Sekolah Swasta di Ende Sepi Peminat, Benahi Sistem Penerimaan Peserta Didik Baru

Kurang peserta didik baru bukan saja terjadi tahun ini. Hal yang sama selalu terjadi setiap kali pembukaan tahun ajaran baru.

Ende, Ekorantt.com – Pengalaman pahit dialami sejumlah sekolah swasta terkait Penerimaan Peserta Didik Baru (PPDB) tahun ajaran 2026/2027 di Kabupaten Ende. Pasalnya, jumlah siswa baru yang mendaftar, turun drastis alias sepi peminat.

Adalah SMA Katolik Taruna Vidya (Tarvid) yang baru menerima pendaftaran dua peserta didik baru hingga menjelang dimulainya kegiatan persekolahan.

“Kami mengalami kendala, minat siswa ke sekolah kami sangat menurun, sampai dengan saat ini baru dua orang yang mendaftar, jadi sangat sedih,” kata Kepala SMA Katolik Taruna Vidya, Fiklarius Jawa kepada awak media di Ende pada Kamis, 9 Juli 2026.

Kurang peserta didik baru, kata Fiklarius, bukan saja terjadi tahun ini.
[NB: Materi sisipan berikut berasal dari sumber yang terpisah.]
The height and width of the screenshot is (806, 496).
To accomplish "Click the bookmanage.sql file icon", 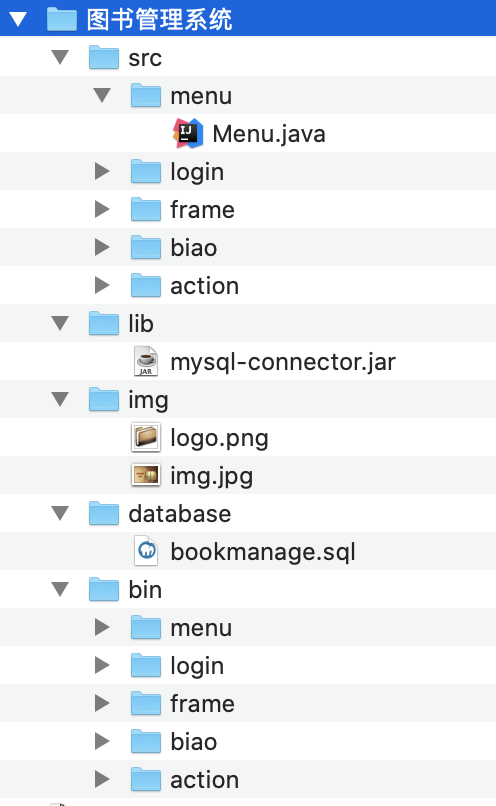I will (x=146, y=551).
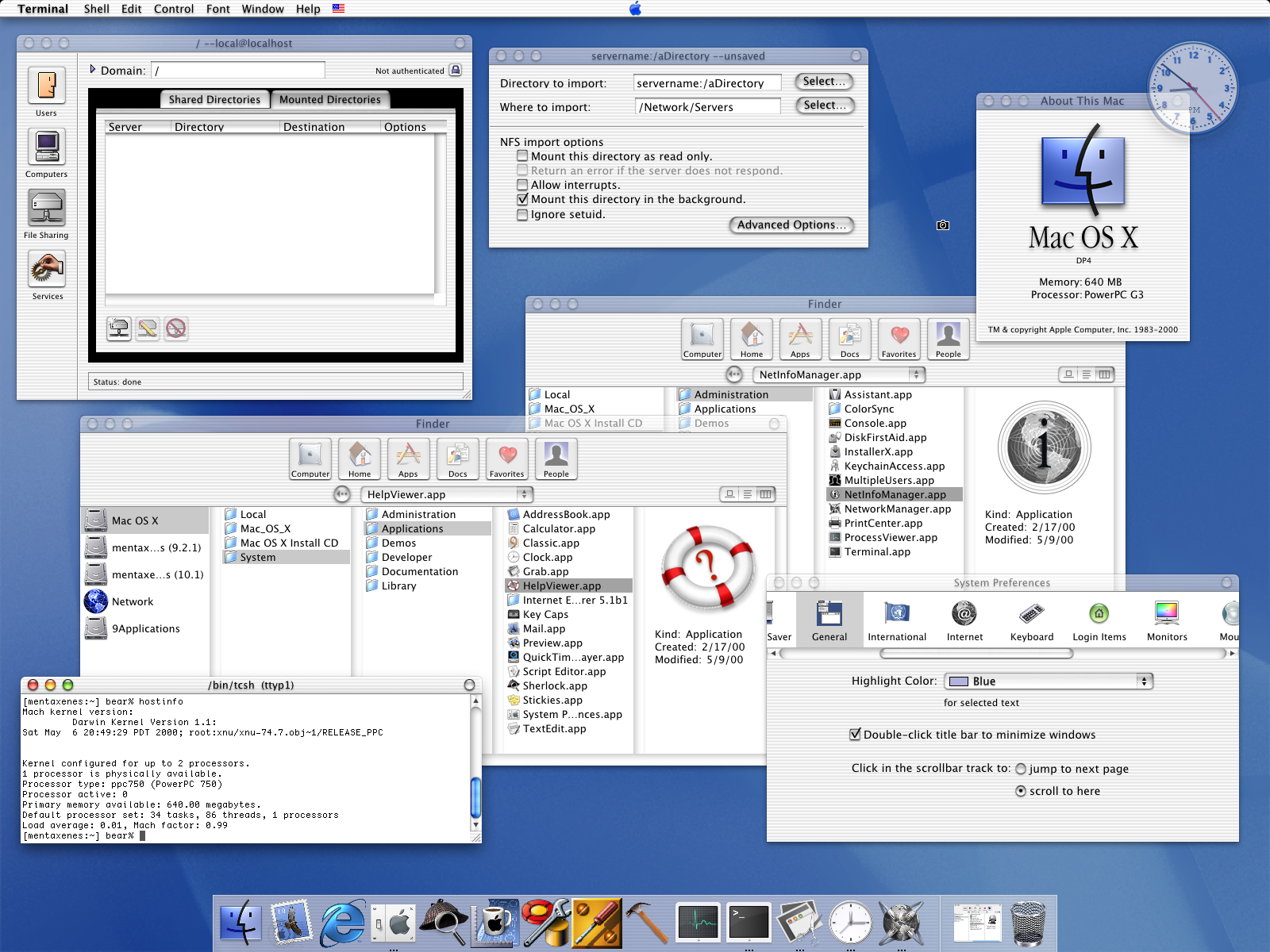The width and height of the screenshot is (1270, 952).
Task: Toggle Double-click title bar to minimize windows
Action: tap(854, 735)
Hal yang sama selalu terjadi setiap kali pembukaan tahun ajaran baru.

Ia lantas meminta Pemerintah Provinsi Nusa Tenggara Timur melalui Dinas Pendidikan untuk memperhatikan secara serius sekolah-sekolah swasta termasuk SMA Tarvid.

“Pemerintah harus bijak mengambil langkah untuk masalah serius ini, dan segera mengambil langkah konkret supaya sekolah-sekolah swasta ini harus terus hidup, jangan hanya slogan maju bersama, hebat semua, maju apanya,” keluh Fiklarius.

Menyusutnya jumlah peserta didik, kata dia, berpengaruh pada kurangnya jumlah rombongan belajar, sehingga jam mengajar guru sertifikasi pun ikut terdampak. Bahkan, sekolah kesulitan menggaji guru honorer komite.

Hal yang sama dialami oleh SMA Islam Muthmainnah Ende. Penurunan jumlah peserta didik baru tahun ini membuat sekolah kerepotan. Padahal di tahun sebelumnya, SMA Islam Muthmainnah mampu menjaring siswa hingga empat rombongan belajar.

“Karena kami sekolah swasta, penerimaan murid baru itu sampai dengan tanggal 13 Juli saat MPLS baru ditutup atau bisa saja tidak ditutup karena kita sekolah swasta, sampai dengan saat ini, murid baru di SMA Islam Muthmainnah baru 75 orang, ini sangat mengkhawatirkan atau sangat berkurang jika dibandingkan dengan tahun-tahun sebelumnya,” jelas Kepala SMA Islam Muthmainnah, Lukman Pua Rangga.

Hal ini dicurigai akibat tidak adanya pembatasan kuota penerimaan murid baru di sekolah-sekolah negeri. Imbasnya, jumlah peserta didik baru di sekolah swasta bisa dihitung dengan jari, bahkan belum ada sama sekali.

“Selain berdampak pada menurunnya jumlah jam mengajar guru sertifikasi, yang bermasalah juga nanti ke honorarium guru honor komite,” ujarnya.

“Jadi terpaksa kita akan lakukan perampingan dan kita hanya bisa ucapkan terima kasih kepada mereka. Jalan satu-satunya harus seperti itu, kalau tidak kita mau bayar gaji pakai apa,” keluhnya.

Lukman bilang, persoalan tersebut kerap kali dikemukakan dalam forum pertemuan bersama para kepala sekolah SMA se-Kabupaten Ende. Muncul desakan untuk membenahi sistem demi meratanya jumlah peserta didik di sekolah negeri dan sekolah swasta.

Di tengah situasi seperti sekarang, kata Lukman, SMA Islam Muthmainnah bertekad melakukan evaluasi agar terjadi peningkatan peserta didik baru di tahun-tahun mendatang.